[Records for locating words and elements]
————
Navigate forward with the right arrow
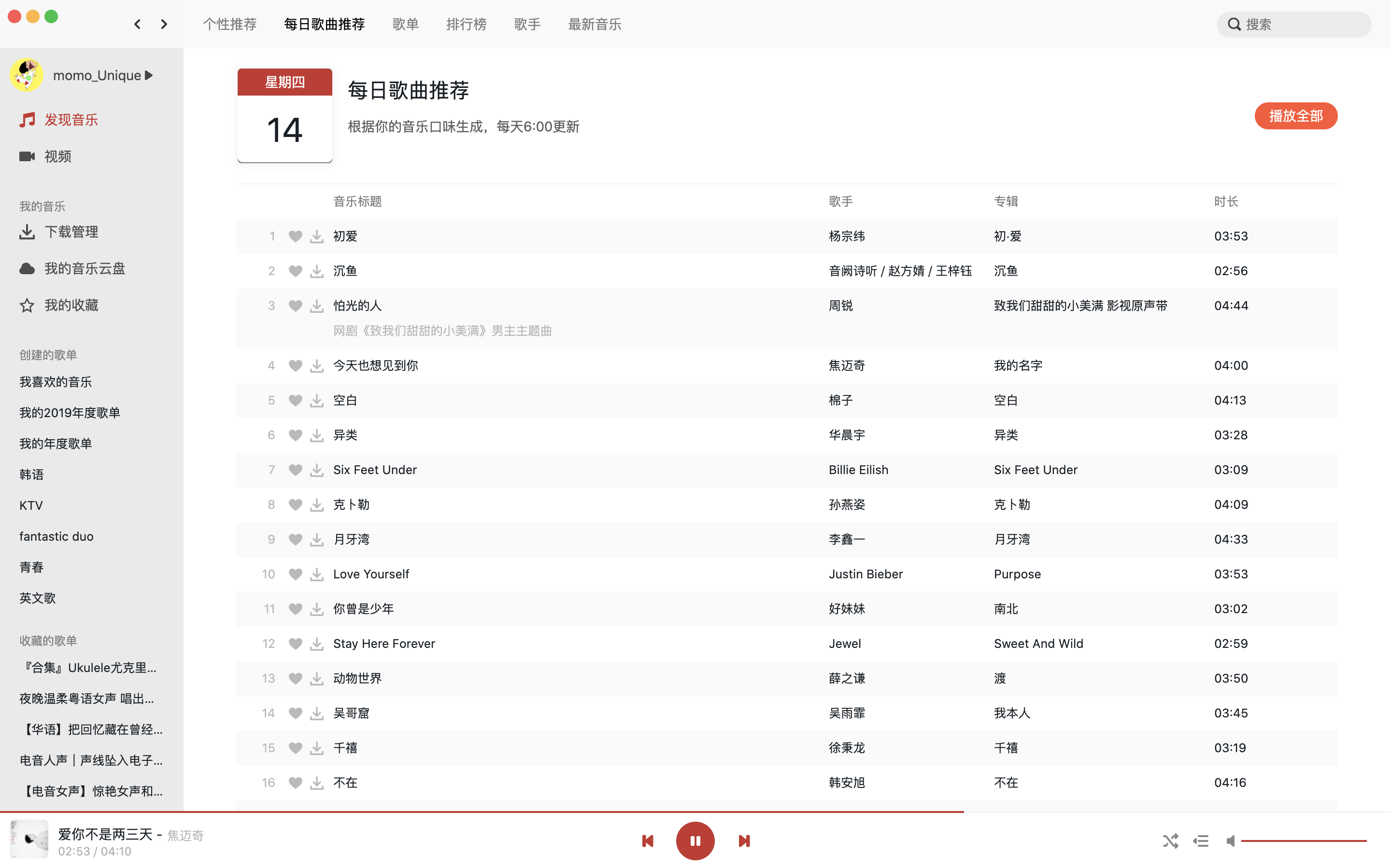The height and width of the screenshot is (868, 1391). (164, 24)
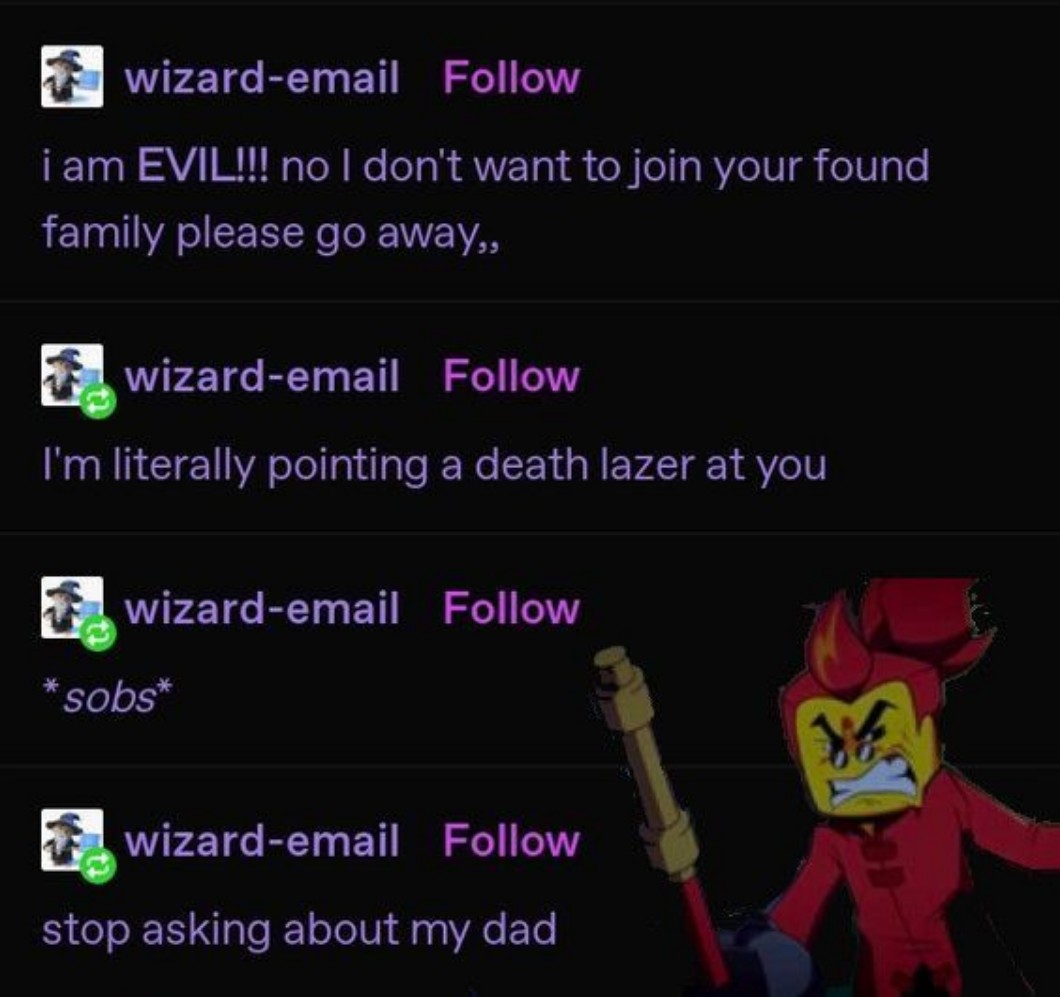Open wizard avatar above the sobs text
Image resolution: width=1060 pixels, height=997 pixels.
(72, 607)
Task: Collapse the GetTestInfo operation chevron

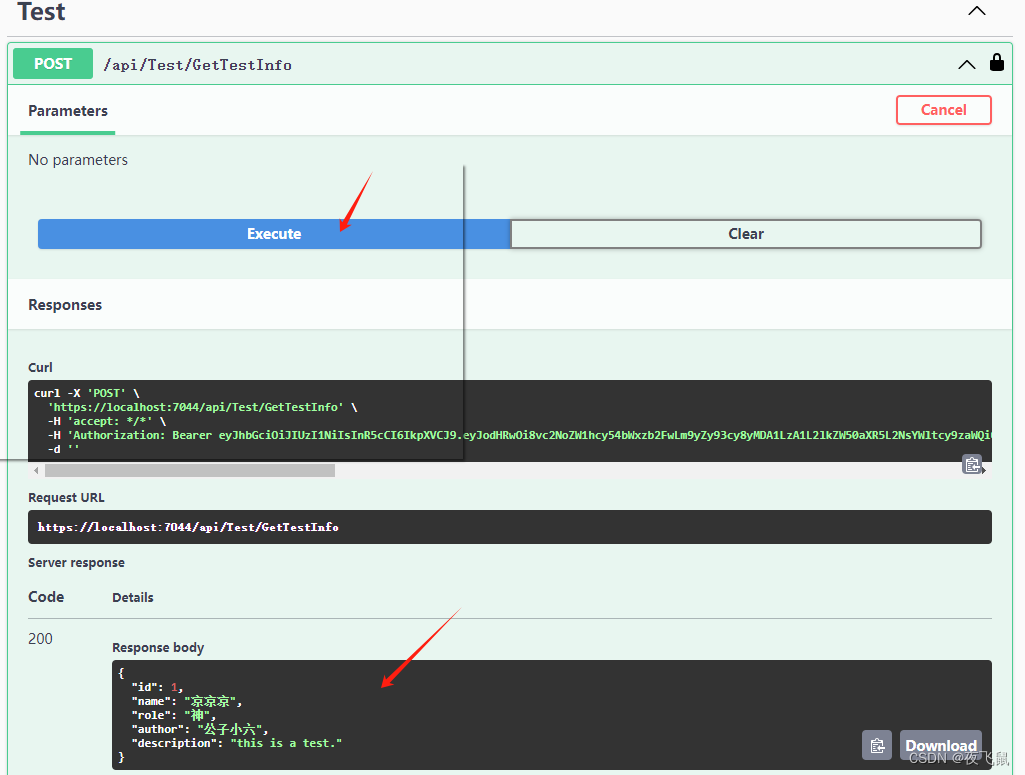Action: coord(966,64)
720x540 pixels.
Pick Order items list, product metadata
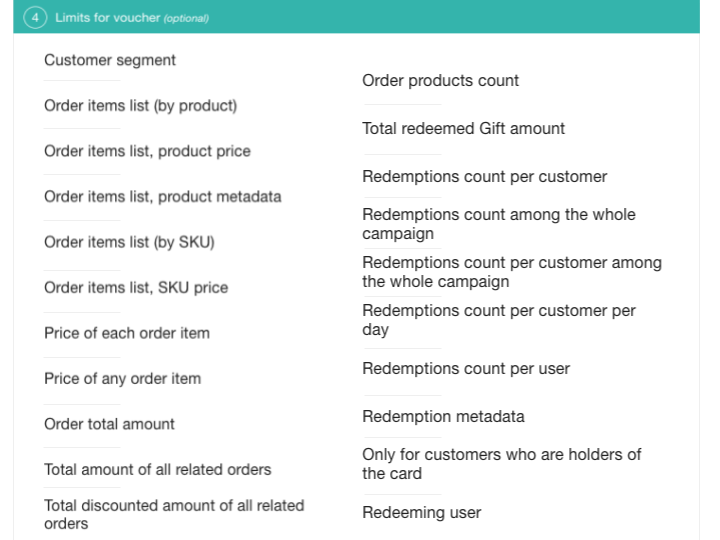162,196
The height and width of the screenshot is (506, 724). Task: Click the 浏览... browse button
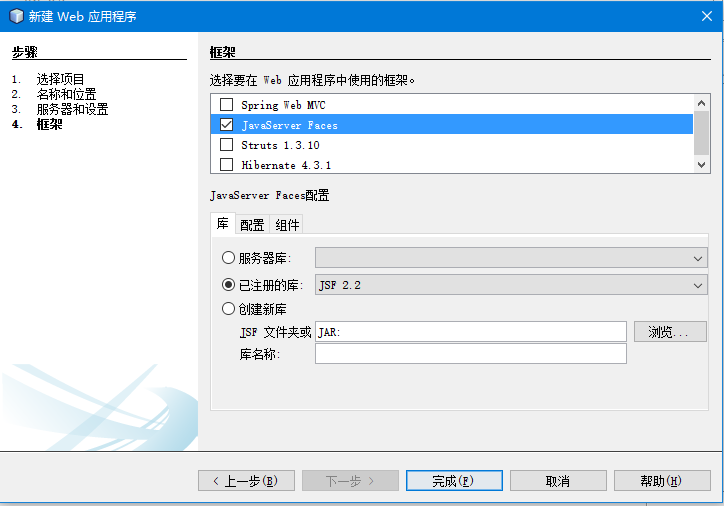point(669,332)
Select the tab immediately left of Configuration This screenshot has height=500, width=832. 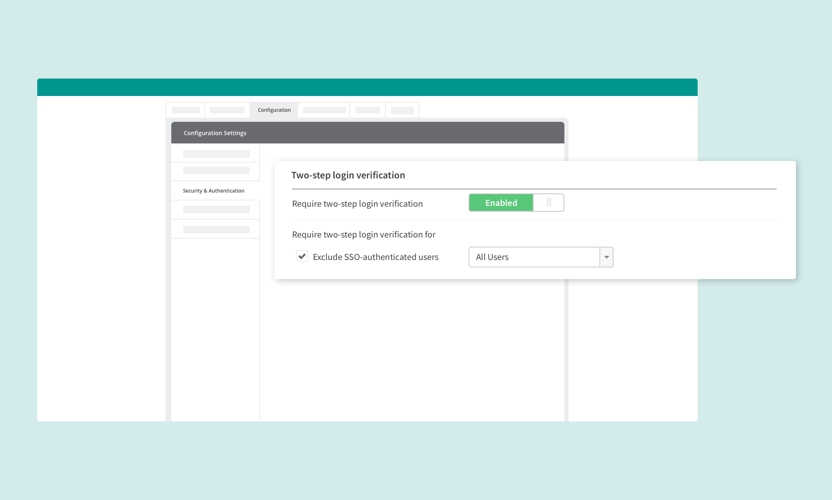tap(227, 110)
————
■ **Exercise task**
Repeat the lines from the start of the records up to and including the line with "Action: coord(966,64)", leaving the pictures out of your answer.

■ **Reply**
Navigate forward with the right arrow
The height and width of the screenshot is (868, 1391). (164, 24)
Open wizard avatar above the sobs text
Image resolution: width=1060 pixels, height=997 pixels.
(72, 607)
Task: Collapse the GetTestInfo operation chevron

Action: coord(966,64)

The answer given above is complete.